Aviva conducts quarterly IFA research to monitor the current issues affecting advisers through its Adviser Barometer. In the last few years, the pace of change of new technology developments and launches has been unprecedented, and so the most recent report has focused on just how advisers are using technology and what benefits they are seeing from it.
It found that the vast majority of firms are reliant on technology to some degree, and it is most heavily used to power the back office systems of IFAs, rather than for transactional purposes. The research discovered that 94% of firms are reliant on electronic systems to produce research, and 92% say they use technology to produce product quotes for clients, while slightly fewer (86%) currently submit electronic applications.
Real benefits
However, advisers see the main benefits of technology as relating to business efficiencies. They report the most beneficial uses of technology as: the fact it enables immediate access to client information (78%), enables quick administration (66%), allows immediate transactions (66%), and means more time can be spent with clients (66%). The advantages of using technology for regulatory aspects of the business are seen as a second tier benefit, with just 59% of advisers highlighting the use of technology to produce compliance records, 52% mentioning regulatory reporting, and 51% citing its potential to ‘de-risk’ a business.
Despite the hype surrounding how technology is revolutionising the way we communicate, many financial advisers are still a long way from operating in a virtual office. Advisers report that despite the ease and speed of emails, the most common communication method they use when dealing with clients is still face to face meetings (97%). The telephone (92%) and email (92%) still rank behind face to face meetings in popularity.
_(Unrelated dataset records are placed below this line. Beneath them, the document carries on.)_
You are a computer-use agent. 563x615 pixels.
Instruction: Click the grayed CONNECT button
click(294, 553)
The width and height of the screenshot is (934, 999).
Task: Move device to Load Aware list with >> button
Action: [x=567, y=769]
Advisers report that their ways of communicating with product providers are all different and not necessarily joined up. And there are significant differences between ways that advisers communicate with their clients, and with product providers. When it comes to provider communication, telephone (93%) and email (92%) come out overwhelmingly on top. And despite development of provider websites, only 67% of advisers say they use these regularly as a way of communicating these companies.
According to the research, advisers’ use of newer technology based communication techniques such as social media sites, text messages and instant messaging to work with clients is currently still relatively low. Text messaging is the most used (38%), but social media sites are used by just 15% of advisers, and instant messaging by just 6%.
While the pace of change is inevitably driven by clients, looking to the future advisers say that customers are beginning to demand new and different ways of interacting with their finances. And advisers are now expecting they will see an increased use of technology solutions in the immediate future. Websites are the main new client communication tool advisers are expecting to use in the coming year (48%), although use of social media is also expected to increase (36%).
There has been an unprecedented change in the variety and applications of technology being launched to help financial advisers to streamline their businesses. However, the adoption of these systems is inevitably being driven by clients and cost. Investing in the right technologies is essential, and Aviva is committed to developing new tools and systems that work with advisers to enable them to operate in a compliant and efficient manner.